Maritime Activity Reports, Inc.

January 29, 2001

The Ukrainian coastguard found 14 corpses and 32 survivors marooned for two days in lifeboats and rafts in the Black Sea after a storm engulfed a small ferry. Five people were missing.

Two survivors told Reuters that the ferry, carrying mostly shuttle traders taking Turkish goods for sale at Ukrainian markets, sank on Friday. They spent two days shivering aboard an overcrowded life raft which itself was gradually sinking. Sea temperatures at this time of year are around six degrees Celsius (43 degrees Fahrenheit).

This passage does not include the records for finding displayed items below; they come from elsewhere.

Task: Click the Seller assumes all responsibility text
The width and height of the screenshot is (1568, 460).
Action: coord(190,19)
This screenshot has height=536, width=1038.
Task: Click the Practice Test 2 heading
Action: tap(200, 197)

The 790-ton Pamyat Mercuria (Memory of Mercury) had been carrying 49 Ukrainians and two Russians from Istanbul to Yevpatoria in Ukraine's Crimea peninsula. "The boat listed over to the right, and the crew tried to save it, but it was clear pretty quickly that it was listing further and we would capsize," said the ship's 30-year-old doctor, Igor Grant. "We were on a life raft, sitting in a circle on its rim -- fighting for two days to stop it sinking," he said from his hospital bed in the port of Sevastopol. "There was one death." Third mate Vitaly Bondar, 29, said the 36-year-old Polish-built vessel went down in less than 10 minutes. "There were women among the passengers. Everyone jumped in the water to swim for the raft," he said. "There wasn't any panic, but we were on a raft designed for 10. At the beginning there were 24 of us, but one passenger had been in the water too long and died quickly. We had to throw him in the sea." "As an old vessel of small tonnage it should have skirted around the Western shores of the Black Sea, but instead took a shorter direct route across the sea."